__RECORDS SHOWN__.
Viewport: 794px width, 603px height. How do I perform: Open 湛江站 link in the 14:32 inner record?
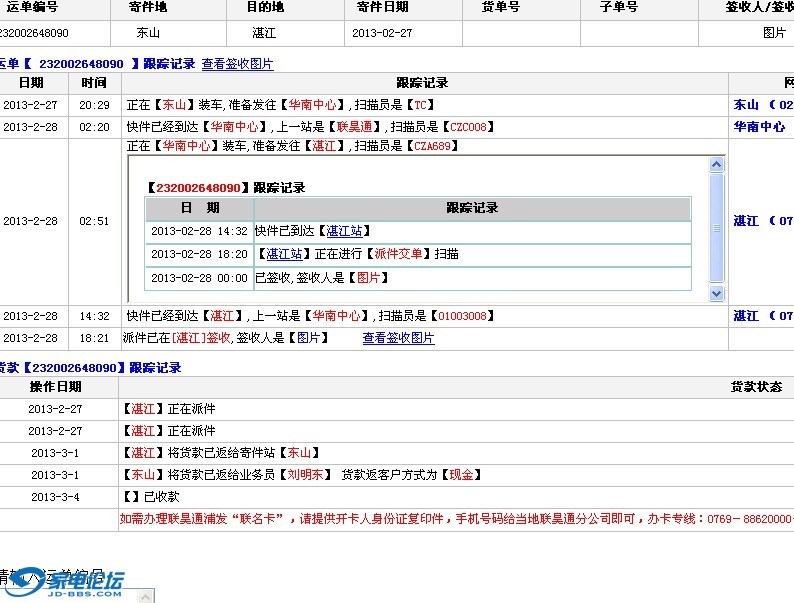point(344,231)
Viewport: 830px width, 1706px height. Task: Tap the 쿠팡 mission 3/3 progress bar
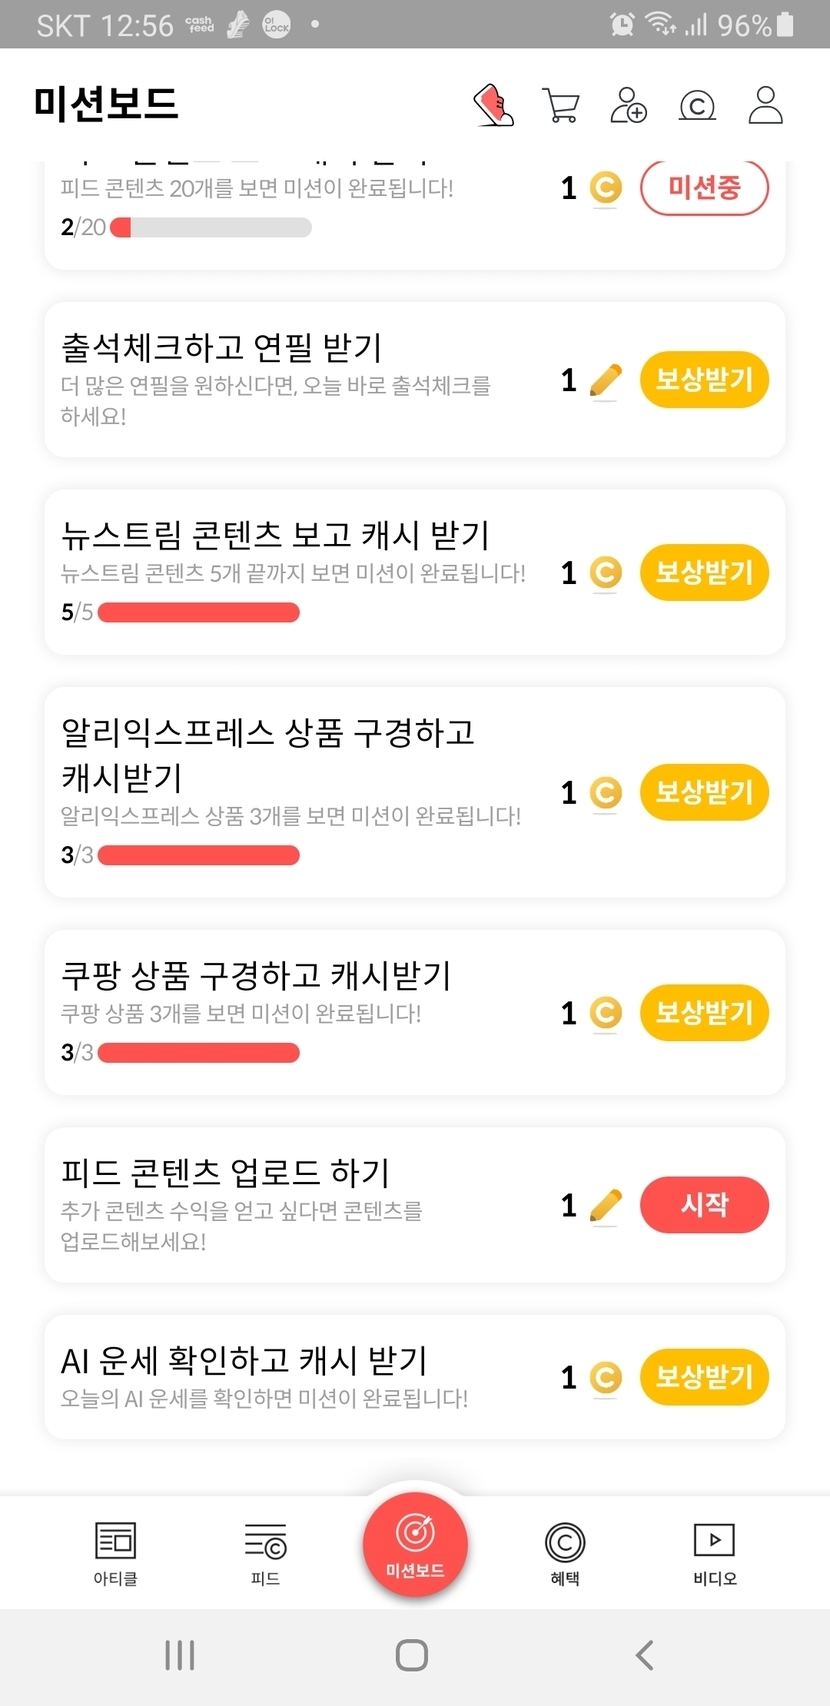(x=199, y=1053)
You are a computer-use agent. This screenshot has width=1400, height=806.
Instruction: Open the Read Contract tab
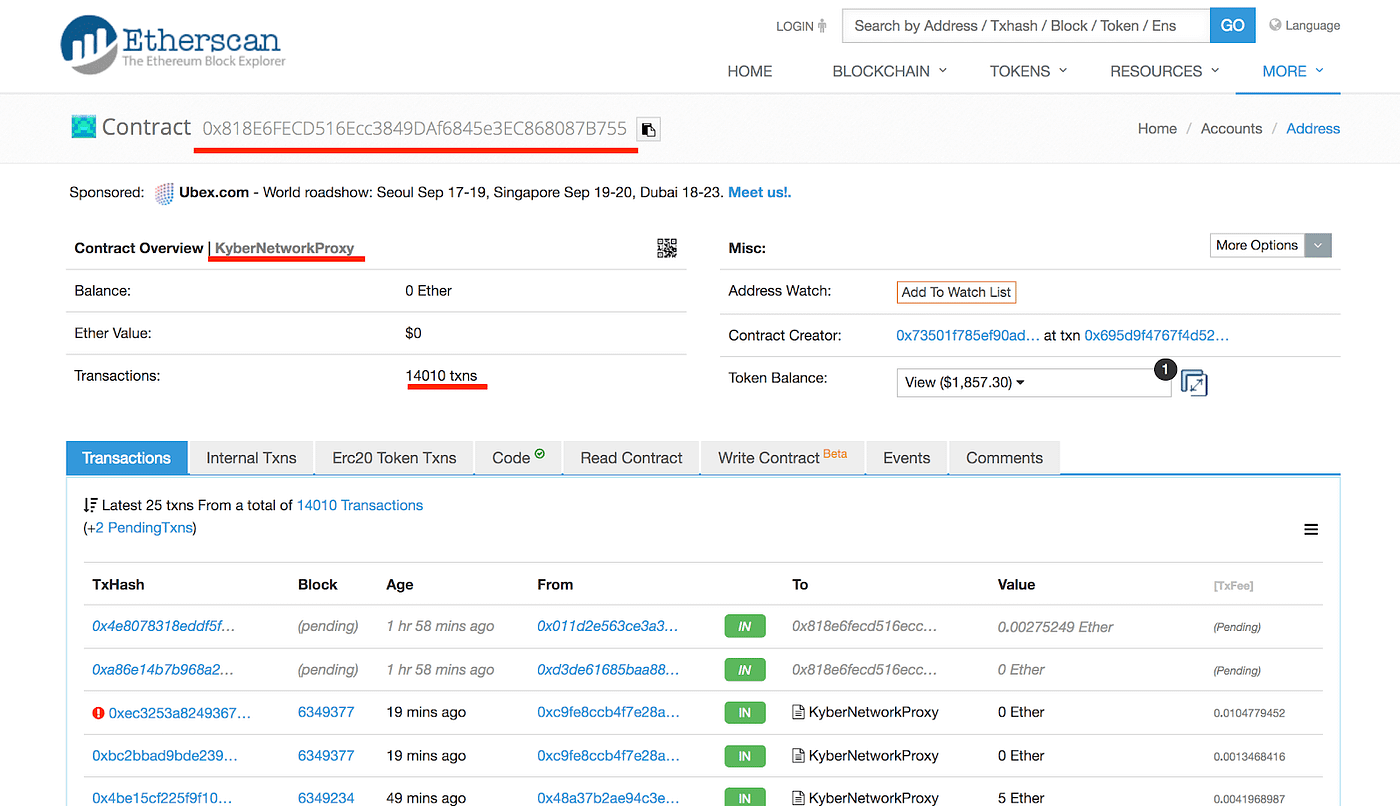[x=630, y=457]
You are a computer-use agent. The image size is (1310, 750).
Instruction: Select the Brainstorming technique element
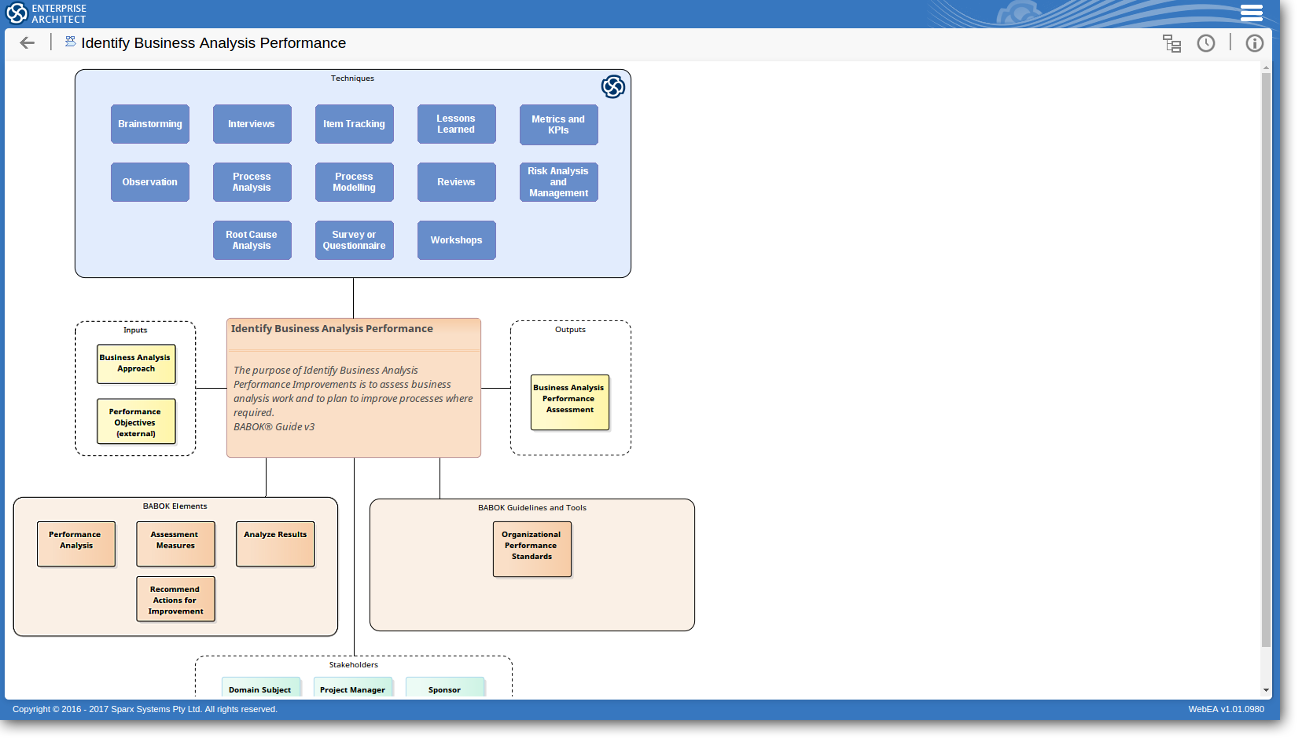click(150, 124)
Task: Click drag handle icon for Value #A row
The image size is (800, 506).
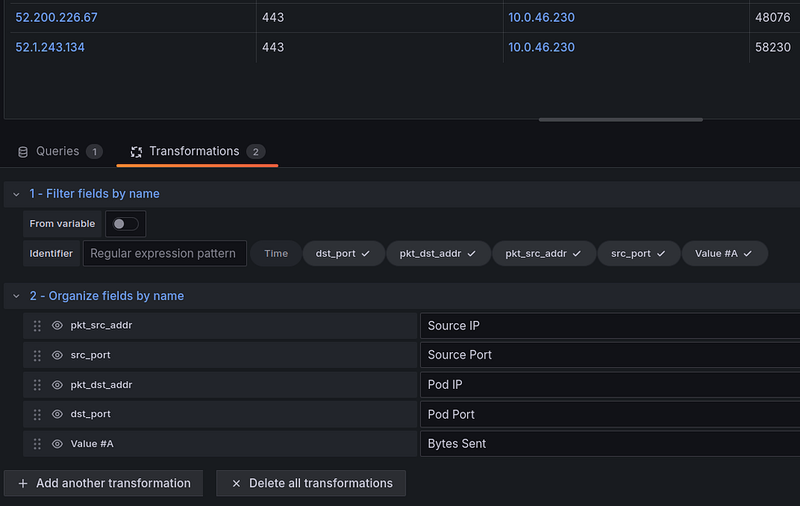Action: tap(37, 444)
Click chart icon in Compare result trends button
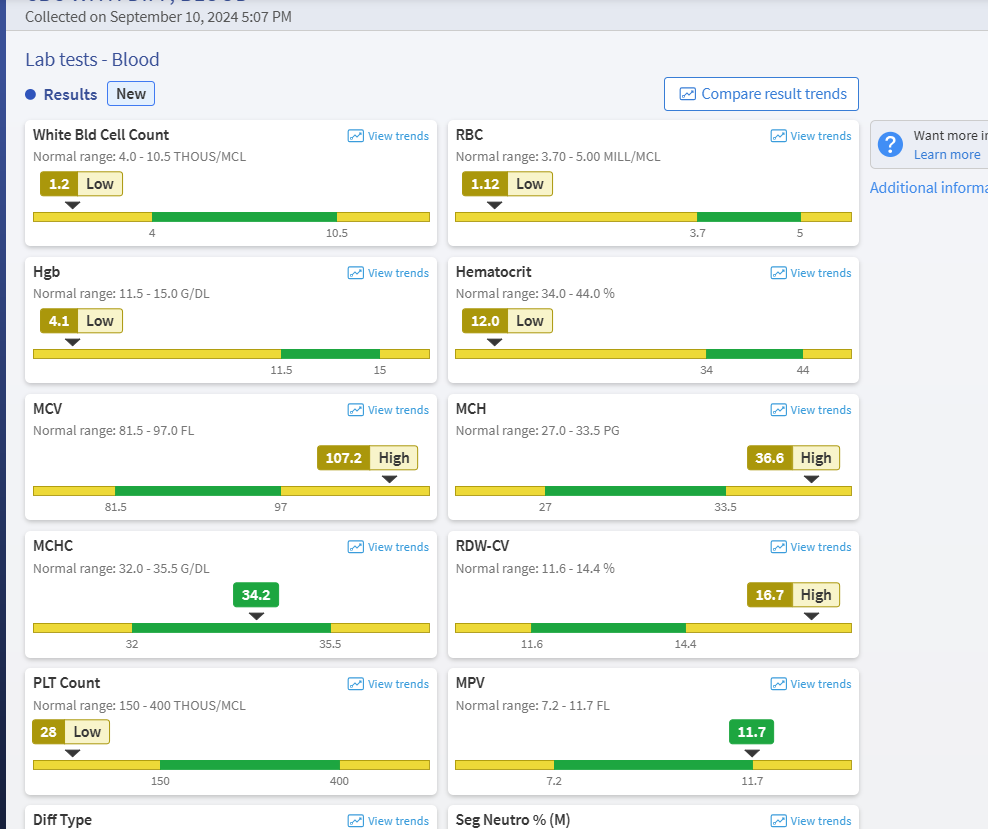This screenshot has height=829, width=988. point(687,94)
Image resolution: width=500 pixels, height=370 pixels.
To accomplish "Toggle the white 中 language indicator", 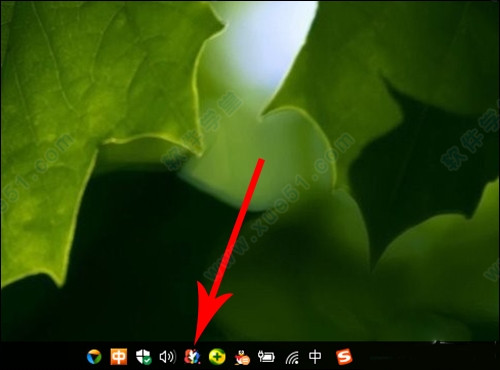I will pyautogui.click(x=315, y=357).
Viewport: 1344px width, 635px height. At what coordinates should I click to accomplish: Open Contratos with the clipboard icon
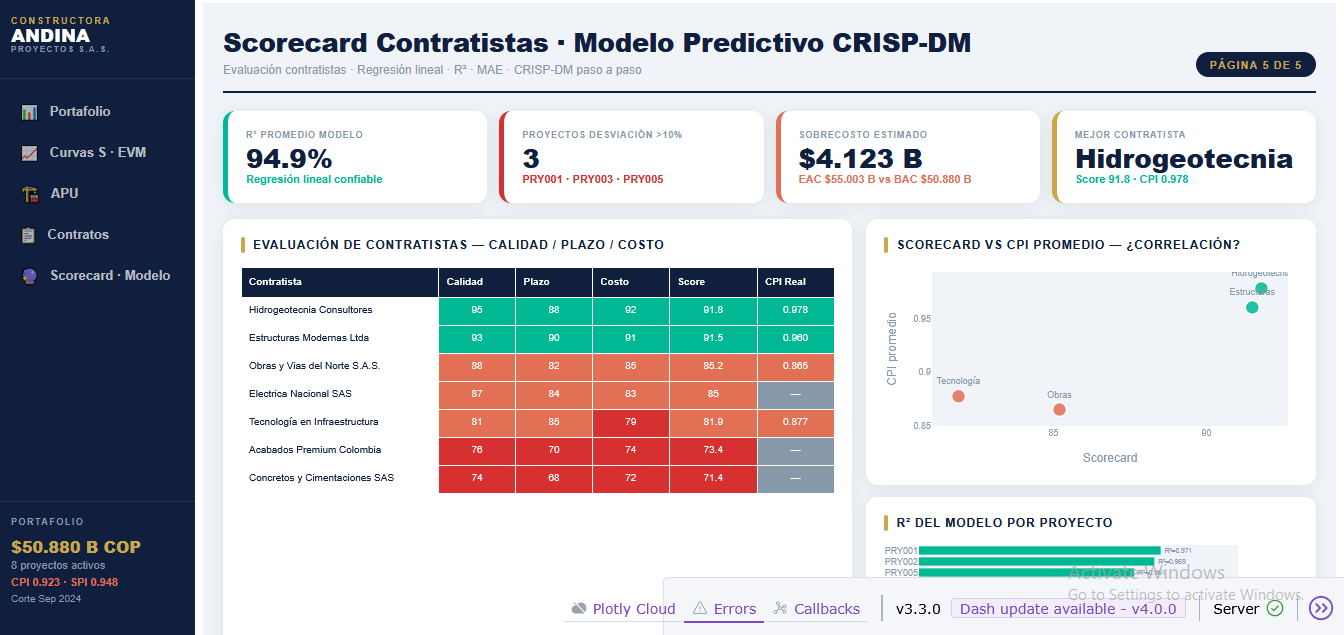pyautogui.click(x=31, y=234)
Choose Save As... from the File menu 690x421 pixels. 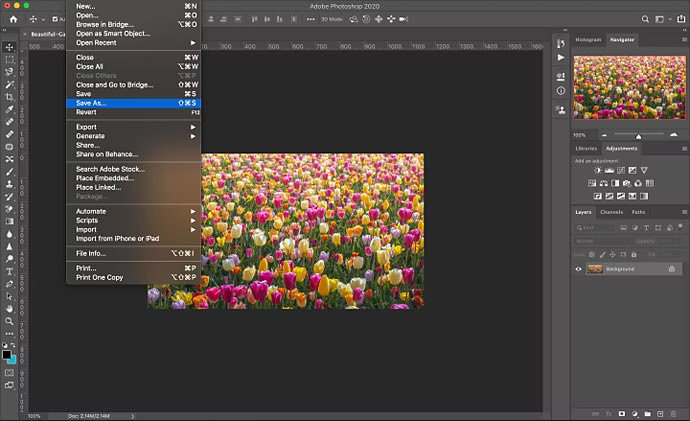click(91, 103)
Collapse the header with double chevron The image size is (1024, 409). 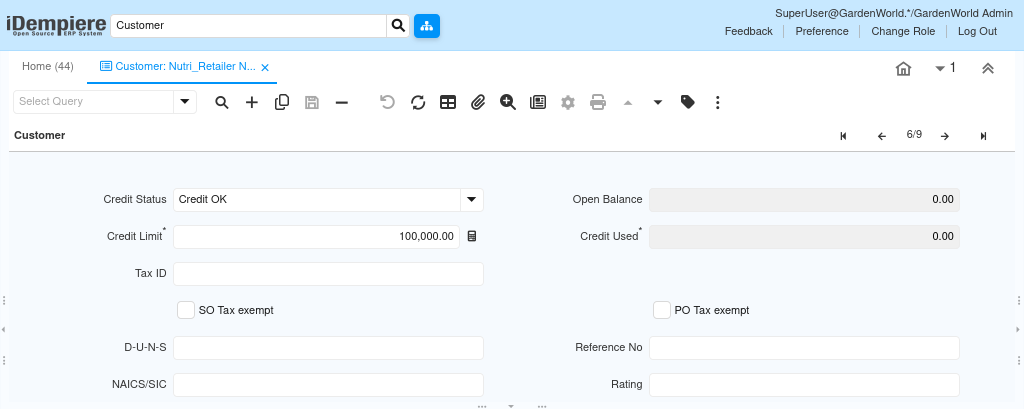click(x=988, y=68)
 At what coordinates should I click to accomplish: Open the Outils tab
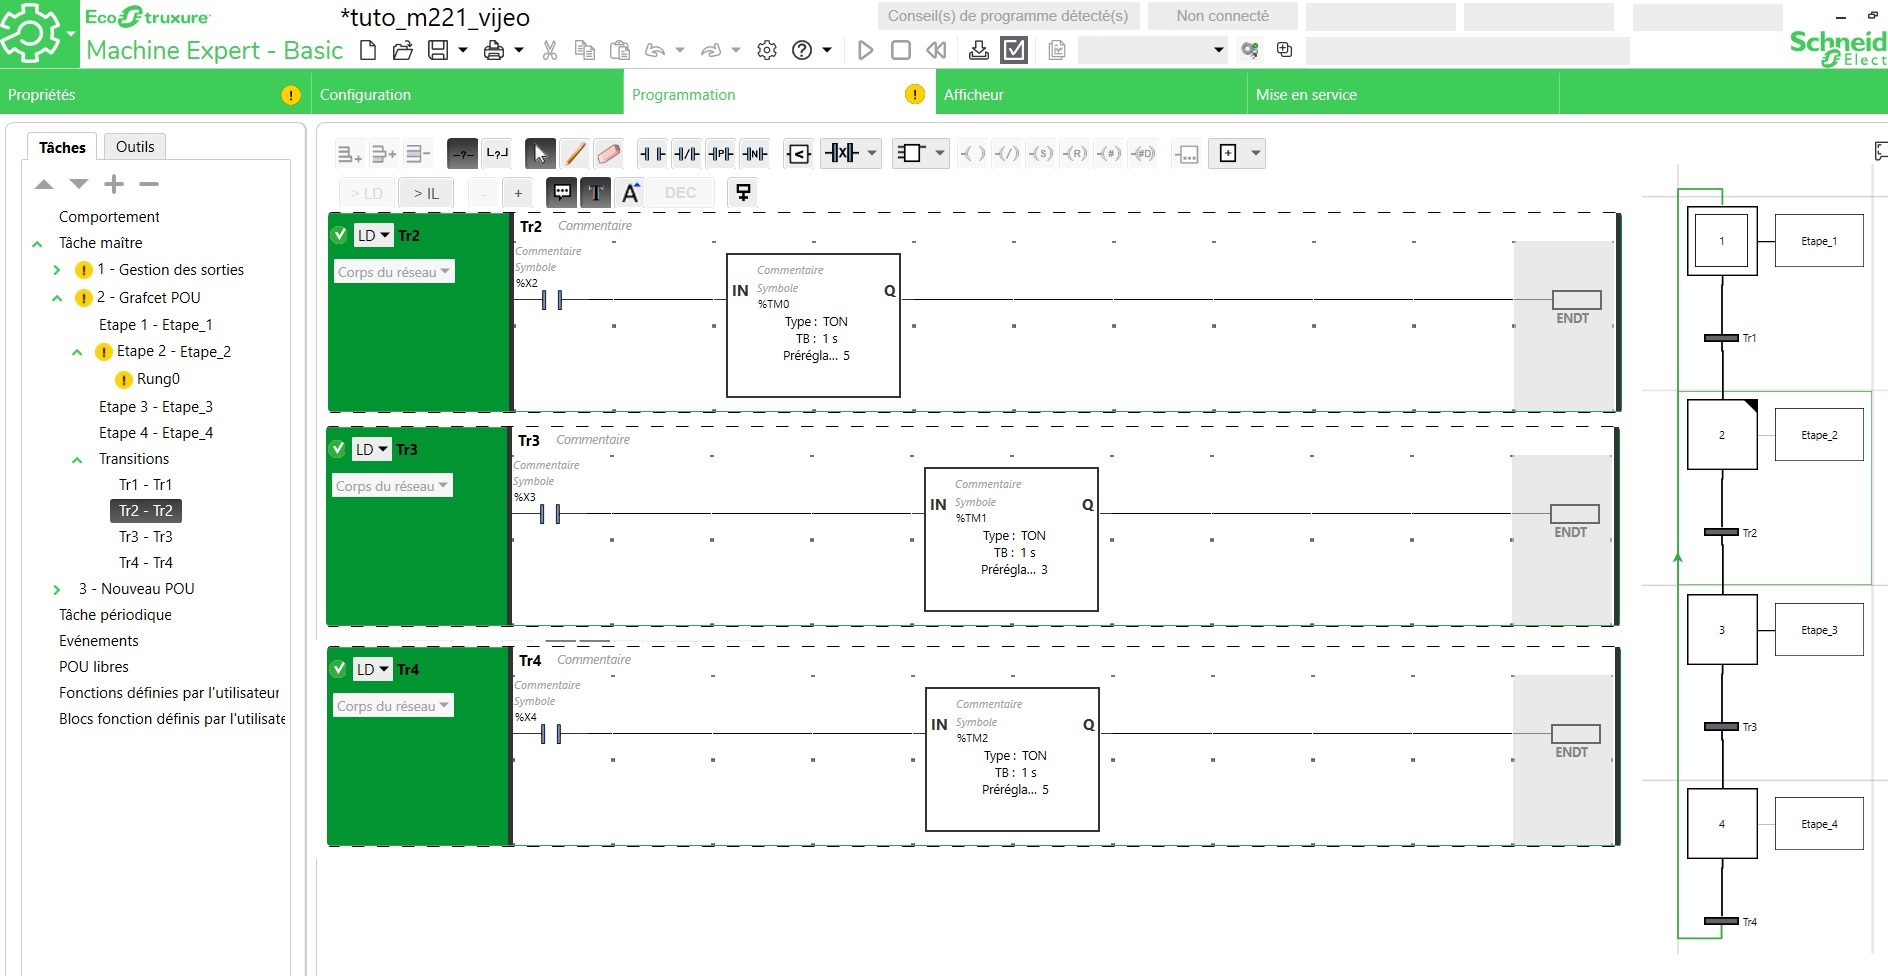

__TASK TO COMPLETE__. Take from the entries every line that has the string "agent".

__TASK RESPONSE__.
You are a computer-use agent. This screenshot has width=1400, height=806.
You are a computer-use agent. The image size is (1310, 750).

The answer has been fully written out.